Beginning with the line that contains "Task: Click the £21.23 extended price" in the material below, print each line exactly until the line that contains "Task: Open the 开箱 gift box icon" has been printed, then stop.
Given data START
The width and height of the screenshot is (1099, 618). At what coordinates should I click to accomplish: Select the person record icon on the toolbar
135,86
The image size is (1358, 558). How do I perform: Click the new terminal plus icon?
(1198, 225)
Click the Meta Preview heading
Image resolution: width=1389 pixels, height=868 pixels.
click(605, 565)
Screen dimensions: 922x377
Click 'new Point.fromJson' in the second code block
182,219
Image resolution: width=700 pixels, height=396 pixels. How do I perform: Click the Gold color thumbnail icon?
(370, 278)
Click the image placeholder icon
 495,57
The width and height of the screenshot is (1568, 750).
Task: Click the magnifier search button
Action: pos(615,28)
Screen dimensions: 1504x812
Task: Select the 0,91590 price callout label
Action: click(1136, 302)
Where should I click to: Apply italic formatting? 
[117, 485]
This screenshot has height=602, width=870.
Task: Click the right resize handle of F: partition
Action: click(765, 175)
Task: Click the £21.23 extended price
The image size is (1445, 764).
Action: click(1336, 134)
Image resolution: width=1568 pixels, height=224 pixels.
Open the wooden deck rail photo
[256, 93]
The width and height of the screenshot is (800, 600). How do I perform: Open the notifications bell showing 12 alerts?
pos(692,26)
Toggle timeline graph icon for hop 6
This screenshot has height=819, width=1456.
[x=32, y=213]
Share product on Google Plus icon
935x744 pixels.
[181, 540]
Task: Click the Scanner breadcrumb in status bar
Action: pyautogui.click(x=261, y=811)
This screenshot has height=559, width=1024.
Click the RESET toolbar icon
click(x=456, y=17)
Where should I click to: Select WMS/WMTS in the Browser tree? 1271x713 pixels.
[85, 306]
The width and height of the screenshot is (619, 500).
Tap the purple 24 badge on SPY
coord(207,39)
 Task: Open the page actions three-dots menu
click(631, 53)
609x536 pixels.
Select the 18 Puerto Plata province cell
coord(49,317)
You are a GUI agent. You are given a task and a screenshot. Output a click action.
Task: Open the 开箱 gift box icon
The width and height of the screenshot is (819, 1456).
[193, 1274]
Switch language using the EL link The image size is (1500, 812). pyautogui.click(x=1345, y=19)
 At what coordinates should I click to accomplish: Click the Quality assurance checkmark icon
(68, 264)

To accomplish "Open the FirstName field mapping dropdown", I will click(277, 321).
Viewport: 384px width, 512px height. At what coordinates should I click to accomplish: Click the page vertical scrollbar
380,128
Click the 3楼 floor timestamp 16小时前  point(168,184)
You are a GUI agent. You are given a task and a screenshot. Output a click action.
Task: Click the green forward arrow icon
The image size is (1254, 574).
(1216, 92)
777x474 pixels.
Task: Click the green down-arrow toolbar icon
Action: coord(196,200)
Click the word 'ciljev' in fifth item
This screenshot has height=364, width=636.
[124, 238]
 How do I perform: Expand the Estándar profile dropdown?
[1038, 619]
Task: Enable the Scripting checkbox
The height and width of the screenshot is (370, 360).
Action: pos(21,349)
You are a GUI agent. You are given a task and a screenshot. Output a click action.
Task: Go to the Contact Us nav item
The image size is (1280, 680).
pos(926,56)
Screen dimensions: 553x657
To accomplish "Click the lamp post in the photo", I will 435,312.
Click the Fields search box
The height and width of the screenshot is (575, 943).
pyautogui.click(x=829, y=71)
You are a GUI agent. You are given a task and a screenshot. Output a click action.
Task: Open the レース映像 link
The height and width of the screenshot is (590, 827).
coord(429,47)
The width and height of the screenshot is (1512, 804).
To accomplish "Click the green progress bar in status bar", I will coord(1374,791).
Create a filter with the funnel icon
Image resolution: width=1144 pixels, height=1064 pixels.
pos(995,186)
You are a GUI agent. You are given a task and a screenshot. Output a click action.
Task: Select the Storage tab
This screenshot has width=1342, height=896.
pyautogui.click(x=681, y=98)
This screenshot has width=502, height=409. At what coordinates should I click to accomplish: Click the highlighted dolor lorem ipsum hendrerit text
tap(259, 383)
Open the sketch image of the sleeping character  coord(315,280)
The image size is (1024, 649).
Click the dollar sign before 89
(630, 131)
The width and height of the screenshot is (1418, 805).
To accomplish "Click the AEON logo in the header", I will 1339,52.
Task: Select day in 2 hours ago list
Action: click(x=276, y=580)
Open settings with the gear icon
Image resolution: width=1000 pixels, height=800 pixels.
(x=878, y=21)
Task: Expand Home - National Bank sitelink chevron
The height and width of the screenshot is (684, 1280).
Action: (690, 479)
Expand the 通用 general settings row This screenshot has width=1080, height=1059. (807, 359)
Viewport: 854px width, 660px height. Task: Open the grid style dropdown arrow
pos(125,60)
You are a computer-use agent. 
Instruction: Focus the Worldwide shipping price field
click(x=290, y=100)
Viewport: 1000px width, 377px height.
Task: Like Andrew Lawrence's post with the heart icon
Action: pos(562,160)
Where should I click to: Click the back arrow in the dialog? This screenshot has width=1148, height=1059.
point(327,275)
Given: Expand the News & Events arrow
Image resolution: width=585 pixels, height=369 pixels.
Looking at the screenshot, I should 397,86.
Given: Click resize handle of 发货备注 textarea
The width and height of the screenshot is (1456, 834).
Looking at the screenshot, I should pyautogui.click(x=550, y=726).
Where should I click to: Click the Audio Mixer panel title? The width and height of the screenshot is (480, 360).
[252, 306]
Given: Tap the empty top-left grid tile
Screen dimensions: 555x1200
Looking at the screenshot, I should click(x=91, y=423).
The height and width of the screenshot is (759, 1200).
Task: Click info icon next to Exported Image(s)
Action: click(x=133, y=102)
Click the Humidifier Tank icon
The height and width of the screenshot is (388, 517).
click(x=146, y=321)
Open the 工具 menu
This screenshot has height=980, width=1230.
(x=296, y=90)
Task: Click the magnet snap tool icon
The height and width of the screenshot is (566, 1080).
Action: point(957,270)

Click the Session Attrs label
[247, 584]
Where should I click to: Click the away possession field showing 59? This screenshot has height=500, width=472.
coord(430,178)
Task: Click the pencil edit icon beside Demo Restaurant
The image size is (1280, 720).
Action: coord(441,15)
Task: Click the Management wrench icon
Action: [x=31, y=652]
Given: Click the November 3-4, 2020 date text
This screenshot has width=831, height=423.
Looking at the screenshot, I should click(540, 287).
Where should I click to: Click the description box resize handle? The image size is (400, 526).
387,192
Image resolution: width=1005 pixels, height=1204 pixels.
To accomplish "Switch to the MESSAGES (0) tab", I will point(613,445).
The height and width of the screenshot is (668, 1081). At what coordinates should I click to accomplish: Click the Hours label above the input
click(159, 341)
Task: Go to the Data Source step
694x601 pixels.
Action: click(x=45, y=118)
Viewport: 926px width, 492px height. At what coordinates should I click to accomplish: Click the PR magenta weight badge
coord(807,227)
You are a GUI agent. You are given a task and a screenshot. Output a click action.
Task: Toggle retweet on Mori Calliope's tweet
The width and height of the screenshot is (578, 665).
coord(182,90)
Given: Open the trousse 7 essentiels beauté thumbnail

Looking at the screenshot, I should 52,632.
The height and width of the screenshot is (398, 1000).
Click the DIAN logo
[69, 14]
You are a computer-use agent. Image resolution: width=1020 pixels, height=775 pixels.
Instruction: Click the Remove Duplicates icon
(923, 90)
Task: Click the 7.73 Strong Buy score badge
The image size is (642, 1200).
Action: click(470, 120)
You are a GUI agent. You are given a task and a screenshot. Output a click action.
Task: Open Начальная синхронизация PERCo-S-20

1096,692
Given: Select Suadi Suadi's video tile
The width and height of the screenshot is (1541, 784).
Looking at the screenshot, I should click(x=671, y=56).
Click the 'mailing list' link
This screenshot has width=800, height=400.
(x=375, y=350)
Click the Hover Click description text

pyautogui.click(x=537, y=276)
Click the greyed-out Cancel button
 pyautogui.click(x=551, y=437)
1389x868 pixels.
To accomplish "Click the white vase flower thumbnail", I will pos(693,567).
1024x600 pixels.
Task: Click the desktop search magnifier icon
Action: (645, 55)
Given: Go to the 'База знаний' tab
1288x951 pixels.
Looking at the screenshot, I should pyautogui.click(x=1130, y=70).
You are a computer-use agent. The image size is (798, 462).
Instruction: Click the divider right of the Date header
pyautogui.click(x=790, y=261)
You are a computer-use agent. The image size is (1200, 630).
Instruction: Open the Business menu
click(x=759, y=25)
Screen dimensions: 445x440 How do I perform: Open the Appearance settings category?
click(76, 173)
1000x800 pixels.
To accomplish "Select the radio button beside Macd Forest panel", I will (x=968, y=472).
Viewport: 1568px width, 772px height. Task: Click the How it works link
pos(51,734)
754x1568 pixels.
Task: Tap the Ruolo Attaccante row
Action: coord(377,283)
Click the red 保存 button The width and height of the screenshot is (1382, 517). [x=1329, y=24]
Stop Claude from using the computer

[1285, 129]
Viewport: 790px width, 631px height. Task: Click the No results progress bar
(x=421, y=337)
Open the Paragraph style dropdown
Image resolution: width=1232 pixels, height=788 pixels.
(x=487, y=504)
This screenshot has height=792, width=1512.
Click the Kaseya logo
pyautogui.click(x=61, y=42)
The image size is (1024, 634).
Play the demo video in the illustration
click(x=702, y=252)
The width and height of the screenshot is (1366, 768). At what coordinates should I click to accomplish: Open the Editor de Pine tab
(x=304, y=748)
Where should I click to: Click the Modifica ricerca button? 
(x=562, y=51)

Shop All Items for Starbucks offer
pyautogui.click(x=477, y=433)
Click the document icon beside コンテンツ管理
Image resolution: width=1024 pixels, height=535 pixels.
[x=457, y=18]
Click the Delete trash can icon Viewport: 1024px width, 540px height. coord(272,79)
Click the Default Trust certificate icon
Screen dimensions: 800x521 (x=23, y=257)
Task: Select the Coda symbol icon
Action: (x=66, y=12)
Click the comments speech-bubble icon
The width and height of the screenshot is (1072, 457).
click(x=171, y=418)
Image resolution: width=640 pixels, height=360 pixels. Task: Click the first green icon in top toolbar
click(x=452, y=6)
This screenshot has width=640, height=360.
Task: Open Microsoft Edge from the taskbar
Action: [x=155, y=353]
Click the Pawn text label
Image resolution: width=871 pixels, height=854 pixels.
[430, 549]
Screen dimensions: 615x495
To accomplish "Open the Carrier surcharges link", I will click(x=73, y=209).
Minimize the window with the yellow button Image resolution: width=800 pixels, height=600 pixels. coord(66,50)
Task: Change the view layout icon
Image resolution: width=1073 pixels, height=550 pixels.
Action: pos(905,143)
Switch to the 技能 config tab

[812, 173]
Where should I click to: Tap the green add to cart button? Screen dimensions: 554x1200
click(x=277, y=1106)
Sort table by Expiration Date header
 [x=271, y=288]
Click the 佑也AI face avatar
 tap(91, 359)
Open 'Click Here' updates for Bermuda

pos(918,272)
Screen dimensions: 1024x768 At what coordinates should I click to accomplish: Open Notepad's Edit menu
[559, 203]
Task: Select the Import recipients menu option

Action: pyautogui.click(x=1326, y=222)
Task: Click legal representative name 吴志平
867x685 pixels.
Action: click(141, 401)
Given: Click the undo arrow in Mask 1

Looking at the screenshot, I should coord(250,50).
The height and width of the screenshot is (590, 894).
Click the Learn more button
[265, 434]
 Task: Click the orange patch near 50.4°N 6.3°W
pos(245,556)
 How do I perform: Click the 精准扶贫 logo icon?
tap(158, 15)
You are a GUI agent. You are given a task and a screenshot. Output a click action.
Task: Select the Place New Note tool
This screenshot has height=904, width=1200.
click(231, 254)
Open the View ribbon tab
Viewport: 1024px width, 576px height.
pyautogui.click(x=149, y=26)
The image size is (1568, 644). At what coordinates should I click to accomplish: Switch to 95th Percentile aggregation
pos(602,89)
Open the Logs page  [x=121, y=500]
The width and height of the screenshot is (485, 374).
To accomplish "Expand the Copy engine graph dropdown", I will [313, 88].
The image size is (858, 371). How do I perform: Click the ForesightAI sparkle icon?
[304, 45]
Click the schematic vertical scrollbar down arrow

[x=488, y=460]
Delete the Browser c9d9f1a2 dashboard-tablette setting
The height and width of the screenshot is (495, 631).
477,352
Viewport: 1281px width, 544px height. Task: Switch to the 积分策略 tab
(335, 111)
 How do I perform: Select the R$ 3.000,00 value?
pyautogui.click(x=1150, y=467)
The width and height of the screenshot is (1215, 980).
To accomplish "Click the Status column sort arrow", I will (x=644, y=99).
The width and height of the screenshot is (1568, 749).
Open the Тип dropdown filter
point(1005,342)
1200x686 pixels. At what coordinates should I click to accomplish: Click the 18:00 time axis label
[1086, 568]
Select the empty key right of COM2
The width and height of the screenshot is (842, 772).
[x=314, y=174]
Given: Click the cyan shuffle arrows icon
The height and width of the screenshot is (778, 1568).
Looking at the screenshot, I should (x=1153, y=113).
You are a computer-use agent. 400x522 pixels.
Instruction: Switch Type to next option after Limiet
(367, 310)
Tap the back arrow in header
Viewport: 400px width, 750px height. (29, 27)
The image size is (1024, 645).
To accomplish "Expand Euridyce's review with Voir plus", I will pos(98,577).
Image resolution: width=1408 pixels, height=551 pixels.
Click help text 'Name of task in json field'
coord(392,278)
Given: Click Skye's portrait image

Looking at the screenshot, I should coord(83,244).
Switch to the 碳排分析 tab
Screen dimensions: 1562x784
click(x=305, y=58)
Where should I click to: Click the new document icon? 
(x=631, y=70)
Given data END
**Result for this task**.
Task: Click the £21.23 extended price
The image size is (1445, 764).
Action: click(1336, 134)
Image resolution: width=1568 pixels, height=224 pixels.
Open the wooden deck rail photo
[256, 93]
The width and height of the screenshot is (800, 600). How do I perform: Open the notifications bell showing 12 alerts?
pos(692,26)
Toggle timeline graph icon for hop 6
This screenshot has height=819, width=1456.
[x=32, y=213]
Share product on Google Plus icon
935x744 pixels.
[181, 540]
Task: Click the Scanner breadcrumb in status bar
Action: pyautogui.click(x=261, y=811)
This screenshot has height=559, width=1024.
Click the RESET toolbar icon
click(x=456, y=17)
Where should I click to: Select WMS/WMTS in the Browser tree? 1271x713 pixels.
[85, 306]
The width and height of the screenshot is (619, 500).
Tap the purple 24 badge on SPY
coord(207,39)
 Task: Open the page actions three-dots menu
click(631, 53)
609x536 pixels.
Select the 18 Puerto Plata province cell
coord(49,317)
You are a GUI agent. You are given a task and a screenshot. Output a click action.
Task: Open the 开箱 gift box icon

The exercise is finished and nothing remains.